The plan equally has implications for the different fleets targeting octopus, and for controlling catching capacity. It envisages freezing the capacity of European cephalopod vessels, reconverting excess national capacity to other fisheries that are underexploited such as small pelagics, and freezing capacity in the artisanal fishery.

The plan also has two secondary objectives. The first is to favour the managed development of coastal and artisanal fisheries, by freezing the number of canoes and restricting artisanal activities within an enlarged, but well-defined, coastal area.

The second is to accrue value addition in the country; but this objective is not considered a priority, given the risks of overexploitation that it could provoke and given that the sustainability of production is not guaranteed. It is worth highlighting here that this takes the opposite view to that of ‘fishing less, but earning more’, where the creation of local added value may compensate for the decline in revenues associated with a voluntary reduction in fishing capacity. Allowing distant markets to extract added value is a model that has shown its limits: distant markets, which control value addition and demand for raw materials, in general, exert greater fishing pressure on resources.

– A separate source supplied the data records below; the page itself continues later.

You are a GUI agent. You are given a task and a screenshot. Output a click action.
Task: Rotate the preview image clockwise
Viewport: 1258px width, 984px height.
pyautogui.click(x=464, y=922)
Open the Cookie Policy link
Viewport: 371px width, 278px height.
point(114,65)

Once this framework is in place, the Octopus Plan foresees the implementation of several different elements necessary to enable the system to be shifted towards managing catches, based on ITQs. The main advantage of this system, according to its promoters, is that it provides a genuine possibility for controlling product flows. This system should allow “the extraction of resource rent, where an equitable sharing must be guaranteed between public and private sectors, between fishers and the State.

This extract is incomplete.